LM: Yeah. I mean, it makes a lot of sense from a studio model, because when you're starting a new studio there are so many things to work out -- your technology, your production process, all of that -- and if you don't add an additional factor in there by trying to come up with an entirely new game, if you instead are working on an established license where you know what the characters are, you know what the expected gameplay is, then it helps a little bit.
It's one less thing that you're really worried about; you can instead just focus on making the game fun and interesting, and not on proving new mechanics.
Was High Impact founded entirely by ex-Insomniac people, or is it just part of the mix?
LM: No, that was just part of the mix. Actually the original person who founded High Impact was Roberto Rodriguez, who's the president of it. He was the director of gameplay at Insomniac, and I did work there as well, but there were a number of people in the founding team.
One of the partners is Atsuko Kubota, who had previously worked at Spark on the Call of Duty series -- and then a number of other people who came from places as diverse as Luxoflux and Heavy Iron, and so forth. They came from a lot of different backgrounds.
So just sort of the primordial soup of the Los Angeles studio scene, basically.
LM: There are a lot of developers in Los Angeles, yeah.
There really are, and it's interesting because if you talk to people who aren't as familiar with development, they ask, "What's the biggest region for development in the country?" And California, obviously, really dominates.
Do you think there's like a regional difference somehow between the different areas? Austin, you think of PC games, MMOs; Washington's Microsoft and NST, among others. But is there like a SoCal/NorCal difference in your eyes?
LM: I think -- I don't really see so much of a SoCal/NorCal difference -- I worked and lived in NorCal for a while. I can understand why you think of that, with Austin and so forth, but that just has to do more with what was the original studios that got big there, and what did they do.

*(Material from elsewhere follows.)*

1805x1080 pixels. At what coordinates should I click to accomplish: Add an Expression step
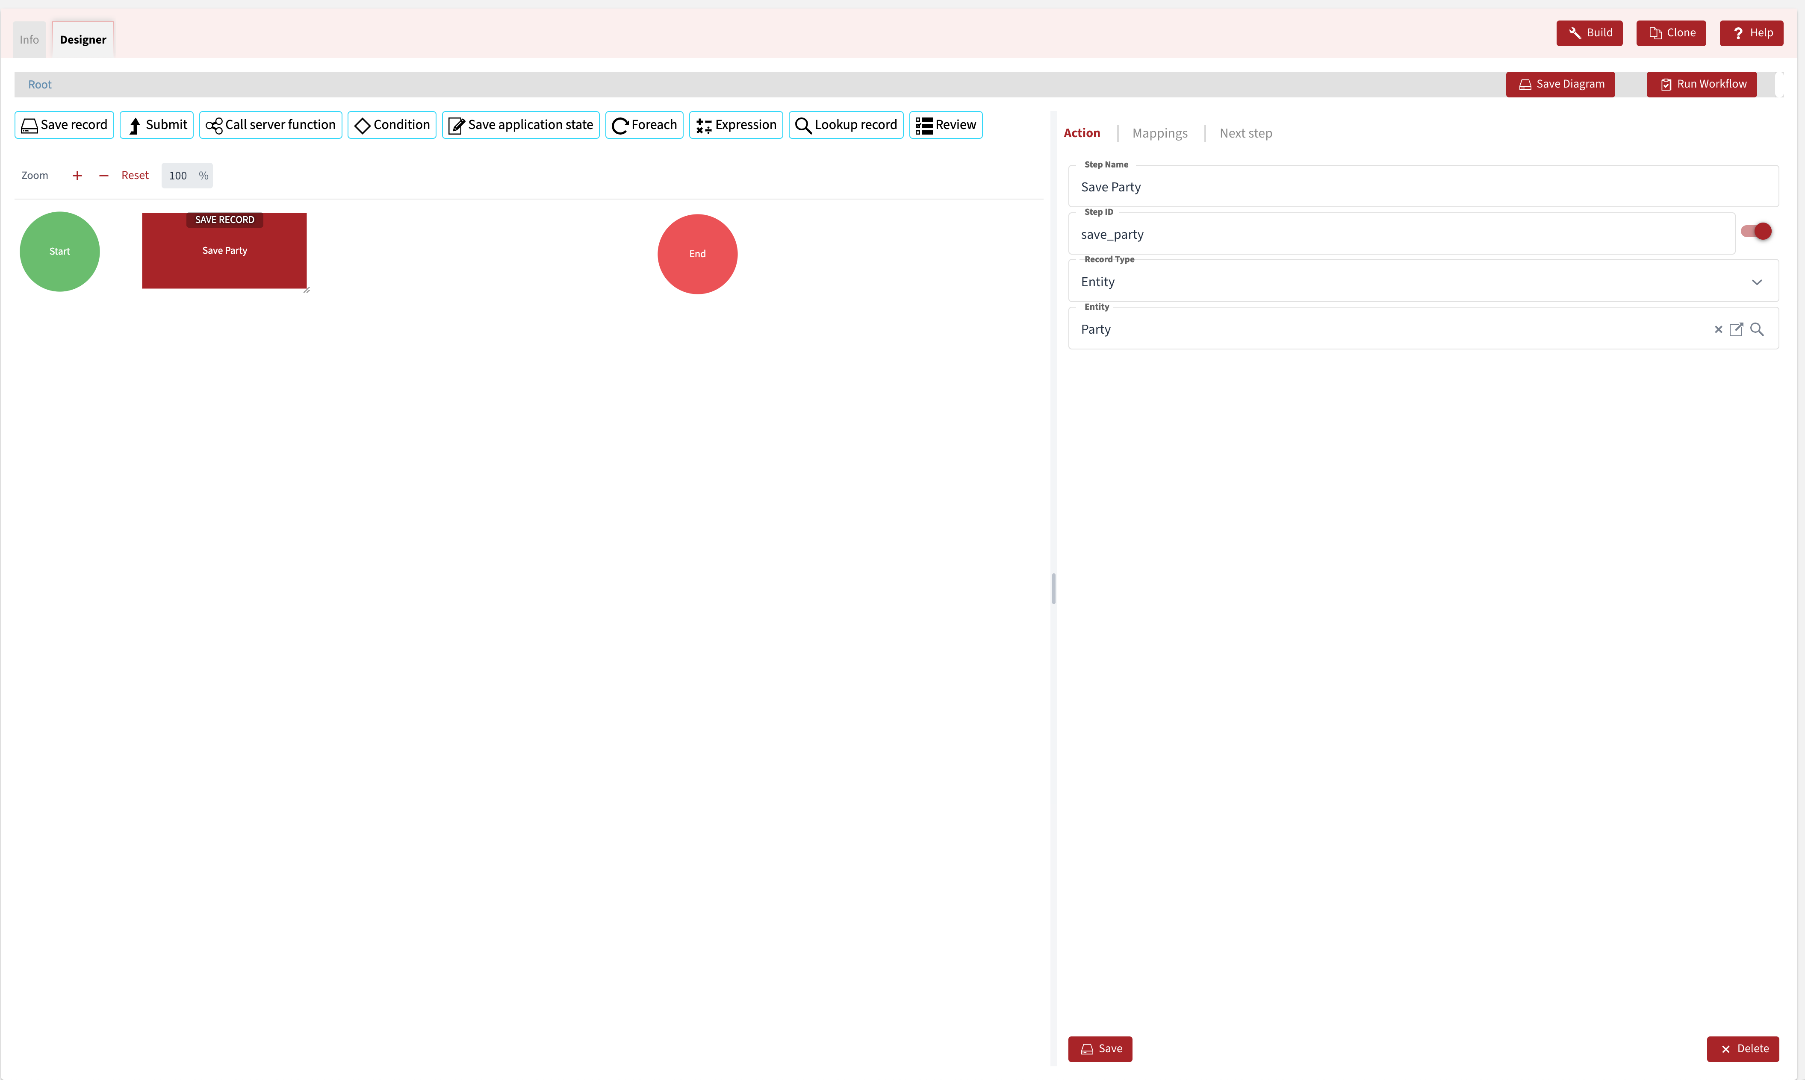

Because, you know, the Austin scene started off with like Origin, and stuff -- really talented PC guys -- so it was natural that when they grew up, that those people would go and start PC houses, and PC gaming would prosper. I think LA and San Francisco are a bit more mixed, especially since it's so easy to migrate back and forth between the two.
Do you find that people do that a lot? Migrate back and forth between the two?
LM: Yeah, I've found that a lot of people move down from the Bay Area, or move back up from Los Angeles.